• _REQUIRED ACTIONS_:
1. According to the data-loading section, which entity types are scored for Item 10?
2. From the data-loading section, pull out the passage starting at "- Enforce evaluation" and ending at "(raw SEC extraction)", word for word.

• _PASSAGE PROVIDED_:
↓↓↓

6. Data loading + canonical doc objects

This section loads raw SEC 10-K JSON filings and converts them into canonical document objects used throughout the notebook.

Goals
- Create a consistent representation of each filing with section-scoped text fields used for extraction and scoring.
- Preserve metadata (filename, company, dates) for reporting and grouping results.
- Enforce evaluation scope:
  - Item 7 → MONEY only
  - Item 10 → PERSON / TITLE / ORG only
  - No cross-pollination across sections in scoring.

Inputs
- Primary filing JSONs (raw SEC extraction)
  - Must contain text for item_7 and item_10 (or empty if missing).
-Gold annotation JSONs (*.json.gold.json)
  - Schema versioned; includes annotations[] with section-scoped offsets:
    - label, section, start, end, text

Canonical objects
- We will define two lightweight container types:
  1. CanonicalFiling
    - `filename`
    - `company`
    - `filing_date`, `period_of_report` (if available)

↑↑↑

Recorded data

↓↓↓

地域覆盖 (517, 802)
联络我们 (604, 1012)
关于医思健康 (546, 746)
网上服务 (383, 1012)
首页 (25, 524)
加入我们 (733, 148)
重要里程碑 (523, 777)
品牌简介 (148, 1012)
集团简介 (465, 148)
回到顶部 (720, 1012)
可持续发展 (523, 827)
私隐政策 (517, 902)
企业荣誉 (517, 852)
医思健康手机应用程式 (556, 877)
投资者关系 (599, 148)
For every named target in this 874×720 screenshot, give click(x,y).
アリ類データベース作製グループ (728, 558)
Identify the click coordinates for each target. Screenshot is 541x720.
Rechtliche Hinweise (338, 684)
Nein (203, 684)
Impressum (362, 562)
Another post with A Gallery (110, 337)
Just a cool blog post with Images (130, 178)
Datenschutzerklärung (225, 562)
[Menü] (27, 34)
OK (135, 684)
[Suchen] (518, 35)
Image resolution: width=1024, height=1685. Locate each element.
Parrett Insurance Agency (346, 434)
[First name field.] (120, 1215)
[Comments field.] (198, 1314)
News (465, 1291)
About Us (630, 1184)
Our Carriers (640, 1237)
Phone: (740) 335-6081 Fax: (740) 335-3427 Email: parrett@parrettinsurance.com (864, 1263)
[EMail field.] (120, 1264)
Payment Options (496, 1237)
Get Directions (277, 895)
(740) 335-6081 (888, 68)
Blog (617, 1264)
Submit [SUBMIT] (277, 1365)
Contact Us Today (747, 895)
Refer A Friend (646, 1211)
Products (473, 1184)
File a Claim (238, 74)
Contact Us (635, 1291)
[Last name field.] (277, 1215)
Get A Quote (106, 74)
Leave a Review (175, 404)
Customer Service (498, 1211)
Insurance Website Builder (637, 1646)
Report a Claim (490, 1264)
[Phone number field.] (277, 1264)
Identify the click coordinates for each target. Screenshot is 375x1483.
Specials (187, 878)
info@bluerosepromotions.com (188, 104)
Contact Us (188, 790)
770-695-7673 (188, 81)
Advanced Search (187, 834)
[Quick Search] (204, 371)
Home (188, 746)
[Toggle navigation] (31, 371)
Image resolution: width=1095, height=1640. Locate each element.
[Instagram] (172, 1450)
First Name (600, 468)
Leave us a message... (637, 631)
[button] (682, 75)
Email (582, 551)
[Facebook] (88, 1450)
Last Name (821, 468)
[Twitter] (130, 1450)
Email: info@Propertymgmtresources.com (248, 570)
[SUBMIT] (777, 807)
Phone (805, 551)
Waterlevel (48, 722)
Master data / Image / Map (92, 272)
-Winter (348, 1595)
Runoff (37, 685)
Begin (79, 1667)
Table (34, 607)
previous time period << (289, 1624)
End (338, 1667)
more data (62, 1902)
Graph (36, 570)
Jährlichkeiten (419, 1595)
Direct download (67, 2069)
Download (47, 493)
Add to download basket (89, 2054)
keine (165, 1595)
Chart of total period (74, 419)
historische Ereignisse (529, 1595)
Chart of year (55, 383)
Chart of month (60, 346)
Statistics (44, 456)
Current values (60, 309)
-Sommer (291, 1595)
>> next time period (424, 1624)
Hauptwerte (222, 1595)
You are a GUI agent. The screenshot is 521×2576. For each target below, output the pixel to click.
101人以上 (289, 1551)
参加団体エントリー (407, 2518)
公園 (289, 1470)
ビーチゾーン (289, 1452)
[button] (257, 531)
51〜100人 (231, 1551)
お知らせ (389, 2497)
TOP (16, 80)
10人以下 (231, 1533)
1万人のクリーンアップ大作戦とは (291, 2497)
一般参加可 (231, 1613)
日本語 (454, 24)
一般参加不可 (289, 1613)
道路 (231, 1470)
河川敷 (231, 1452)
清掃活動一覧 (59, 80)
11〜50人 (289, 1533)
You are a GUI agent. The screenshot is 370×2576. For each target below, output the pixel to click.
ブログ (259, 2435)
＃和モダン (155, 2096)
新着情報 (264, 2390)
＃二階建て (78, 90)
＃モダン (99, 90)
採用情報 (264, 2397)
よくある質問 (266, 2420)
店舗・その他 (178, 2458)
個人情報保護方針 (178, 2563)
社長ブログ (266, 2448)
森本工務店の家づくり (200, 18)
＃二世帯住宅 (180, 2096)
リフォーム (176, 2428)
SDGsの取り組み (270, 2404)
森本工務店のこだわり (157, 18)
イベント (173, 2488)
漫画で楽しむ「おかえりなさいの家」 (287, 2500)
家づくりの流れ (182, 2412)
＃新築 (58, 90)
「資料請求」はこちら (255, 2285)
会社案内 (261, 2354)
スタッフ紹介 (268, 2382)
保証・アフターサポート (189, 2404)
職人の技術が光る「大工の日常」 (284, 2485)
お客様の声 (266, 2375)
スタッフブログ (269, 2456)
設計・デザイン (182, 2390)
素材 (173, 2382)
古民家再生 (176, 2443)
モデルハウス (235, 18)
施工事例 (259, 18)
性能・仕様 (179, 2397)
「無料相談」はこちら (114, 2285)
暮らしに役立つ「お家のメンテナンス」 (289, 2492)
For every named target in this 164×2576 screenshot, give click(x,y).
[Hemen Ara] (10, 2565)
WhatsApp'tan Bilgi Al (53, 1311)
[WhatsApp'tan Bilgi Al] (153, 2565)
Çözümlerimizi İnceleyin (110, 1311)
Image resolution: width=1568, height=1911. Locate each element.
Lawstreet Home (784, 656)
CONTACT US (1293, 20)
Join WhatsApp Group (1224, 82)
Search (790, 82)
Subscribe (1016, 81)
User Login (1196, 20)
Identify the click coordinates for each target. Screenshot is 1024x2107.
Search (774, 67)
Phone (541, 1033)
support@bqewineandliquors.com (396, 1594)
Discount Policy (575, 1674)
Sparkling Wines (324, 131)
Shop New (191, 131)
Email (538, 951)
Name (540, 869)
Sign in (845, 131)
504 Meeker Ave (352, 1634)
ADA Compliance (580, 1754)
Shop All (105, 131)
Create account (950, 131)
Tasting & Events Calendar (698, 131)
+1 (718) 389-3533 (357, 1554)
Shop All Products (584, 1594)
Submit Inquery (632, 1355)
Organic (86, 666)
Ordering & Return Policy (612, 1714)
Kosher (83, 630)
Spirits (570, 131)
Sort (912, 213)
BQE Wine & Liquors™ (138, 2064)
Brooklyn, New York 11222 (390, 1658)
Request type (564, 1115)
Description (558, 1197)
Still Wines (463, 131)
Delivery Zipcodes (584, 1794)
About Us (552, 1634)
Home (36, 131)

↑↑↑

• _RESPONSES TO THE EXERCISE_:
1. PERSON, TITLE, and ORG only.

2.
- Enforce evaluation scope:
  - Item 7 → MONEY only
  - Item 10 → PERSON / TITLE / ORG only
  - No cross-pollination across sections in scoring.

Inputs
- Primary filing JSONs (raw SEC extraction)